I think people might be being more careful when they’re talking about topics like that now. I definitely think that societies are going to be more careful with what they do now, especially within their group chats, because they see how much of a backlash there is.
Amy: There definitely was an atmosphere initially on campus where people were more careful, but now I feel like it might have died out.
Submission sent in: “Soooo didn’t think I’d be messaging you (since I never really leave campus) but today these two guys were right behind me as I walked from the learning grid into the SU.. [They made comments saying “hey there lovely” and the other said “oh she is really lovely isn’t she”]. It was just how close behind me they were as they said it that made it so much worse. And people saying that in the way they did, just makes you feel like their eyes are all over your body 🤢 I felt so shaken and on edge afterwards because they were less than a metre behind me and it felt so intimidating! Even though it’s a situation I can’t help, taking a picture to send you at least means I can do something to embarrass them too.” It’s absolutely disgusting (but not surprising) this happens so often, even if we feel like it won’t happen on the ‘campus bubble’, the issue here is that we can’t really say much back, they’ll get defensive and say they meant it as a compliment and that we should chill out, probs laughing at us for getting offended too..
You say the petition in your Insta bio was set up because of the Warwick boys chat. What do you think needs to happen at UK universities for this behaviour to change, and what do you think needs to happen on a larger scale?
Amy: The petition is for consent to be taught in UK schools, and it was actually set up by our friends. I think it needs to be taught that with sexual harassment the blame needs to be placed on the male that is carrying it out, because most of the time the burden is put on the women. You wear something nice out and then someone objectifies you and you feel bad about yourself and that’s not right.

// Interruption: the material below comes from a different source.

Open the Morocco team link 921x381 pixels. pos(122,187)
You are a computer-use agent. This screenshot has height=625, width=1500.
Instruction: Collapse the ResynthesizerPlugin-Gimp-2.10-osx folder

Part of the solution is that women talk about it more and also boys need to be taught how to treat women, because at the moment they think they can get away with it. Society has made it okay. It’s not just one group chat or catcall, it’s a wider social issue.
What was your aim when you set up the account?
Ana: We just want to create an outlet for people to share their feelings and share it anonymously. Because normally when you tell your friends you share it and then it just gets forgotten, but we thought it would be nice if there was a platform where everyone can share their experiences.
Amy: We wanted to create a community where girls can let out those frustrations and also educate guys, because I’ve had a few guys tell me they didn’t realise it was so bad. It gets people talking about it. It removes the shame of it too, which is really important.